Thanks for your answer Simon. Simon Marlow wrote:
Bernd Brassel wrote:
Consider the following program:
module Stack where
import System.IO.Unsafe
main = print (sim (replicate 1299959 ()))
sim [] = True sim (_:xs) = goodStack (sim xs)
goodStack x = fromJust (Just x) --no stack overflow badStack x = unsafePerformIO (return x) --stack overflow
fromJust (Just x) = x
goodStack == id, and GHC even with no optimisation will transform it into id, and inline it into sim. So with goodStack, sim ends up being tail-recursive. With badStack, sim is no longer tail recursive (unsafePerformIO is not inlined), so it runs out of stack. Simple!

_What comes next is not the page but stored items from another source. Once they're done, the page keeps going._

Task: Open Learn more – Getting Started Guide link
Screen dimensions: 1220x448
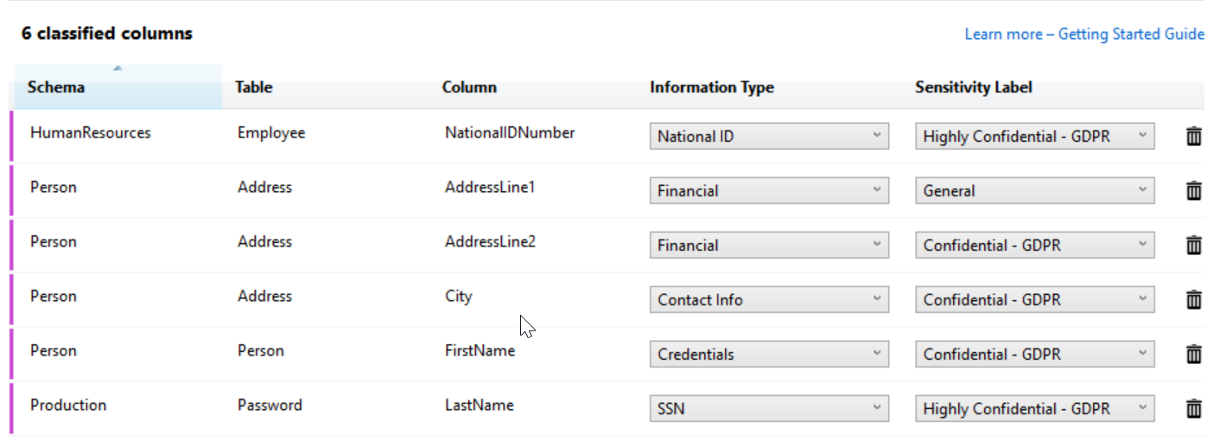Action: [x=1084, y=35]
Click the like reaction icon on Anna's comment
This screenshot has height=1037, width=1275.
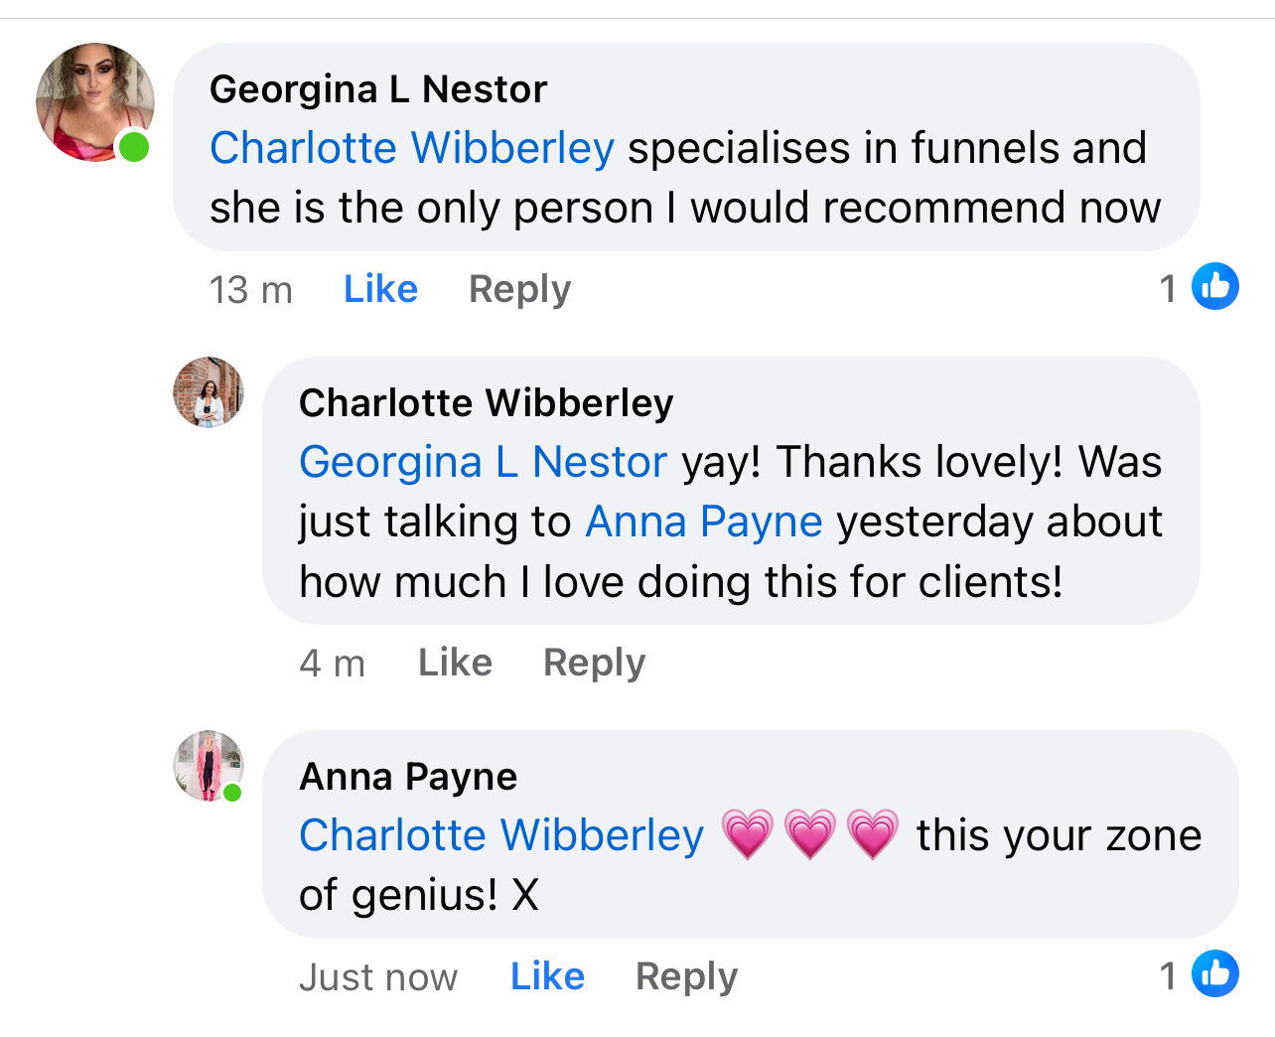pyautogui.click(x=1214, y=974)
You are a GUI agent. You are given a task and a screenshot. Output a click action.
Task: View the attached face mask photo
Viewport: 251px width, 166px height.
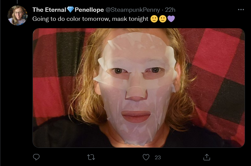(139, 88)
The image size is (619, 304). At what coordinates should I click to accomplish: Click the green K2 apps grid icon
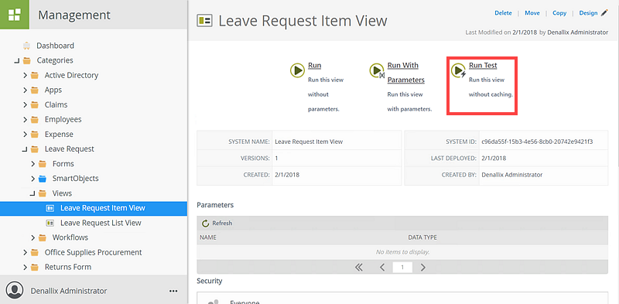pos(15,15)
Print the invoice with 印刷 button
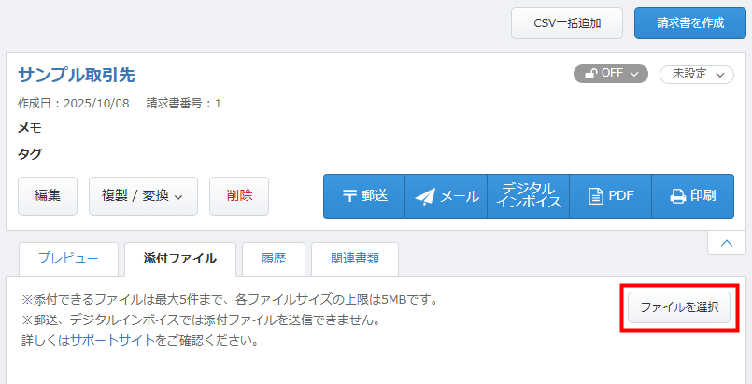This screenshot has height=384, width=752. 692,196

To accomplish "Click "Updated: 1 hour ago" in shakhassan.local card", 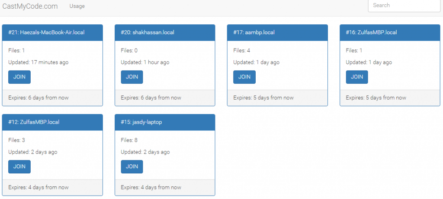I will tap(145, 62).
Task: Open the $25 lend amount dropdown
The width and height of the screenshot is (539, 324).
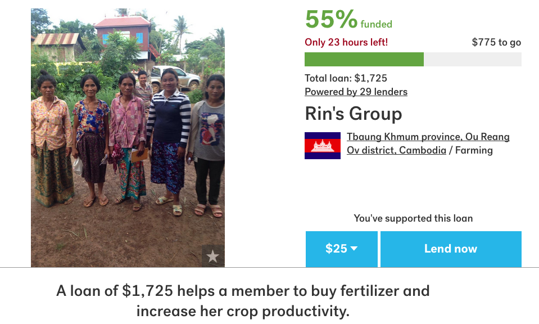Action: [341, 249]
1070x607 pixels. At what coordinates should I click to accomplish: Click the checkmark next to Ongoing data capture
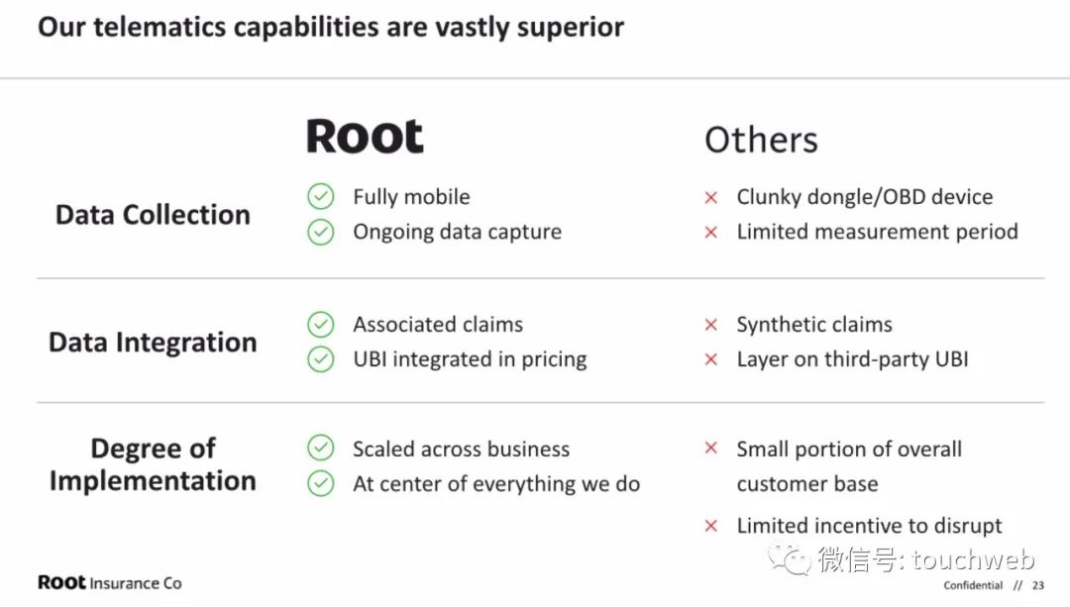320,232
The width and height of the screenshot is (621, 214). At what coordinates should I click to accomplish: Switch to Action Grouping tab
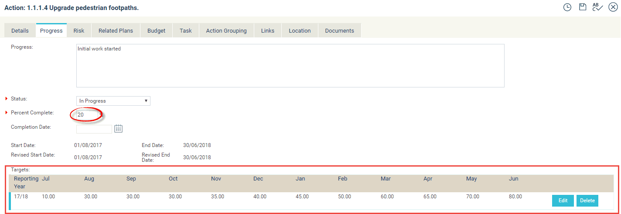(226, 30)
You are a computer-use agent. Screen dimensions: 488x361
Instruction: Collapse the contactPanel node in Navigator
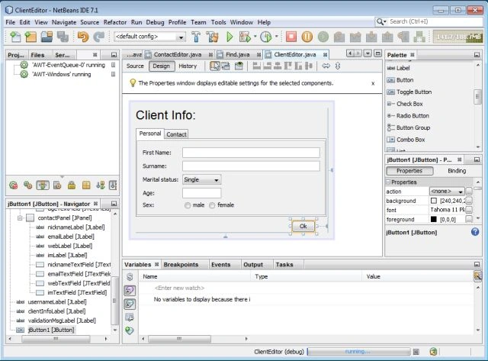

Is it really that simple? I guess that in a lazy language we have to look a bit closer to see what is tail recursive and what is not. If I understand you correctly, you say that if goodStack was not inlined you would have a bad stack as well, right? But look at what it would be doing. In a lazy language the call to sim would go to the heap and whatever goodStack does to the stack is already done before sim is restarted. And the same could be true with the unsafePerformIO-return combination. What is the reason to hold anything on the stack for this after the call to unsafe is finished? I have tried the example with badStack in one other compiler and two interpreters. None of them has any problem running the example. For one of the interpreters I could exactly measure that the stack is constant the whole time. And I know that no optimisation or inlining is going on for that interpreter. Just try the example with hugs. It easily runs through while replacing badStack with the function pushStack True = True immediately runs out of memory. (With this function, the example is indeed not tail recursive and your argument is valid.) So there is definitely something that unsafePerformIO does to the stack in the ghc that is special to that compiler.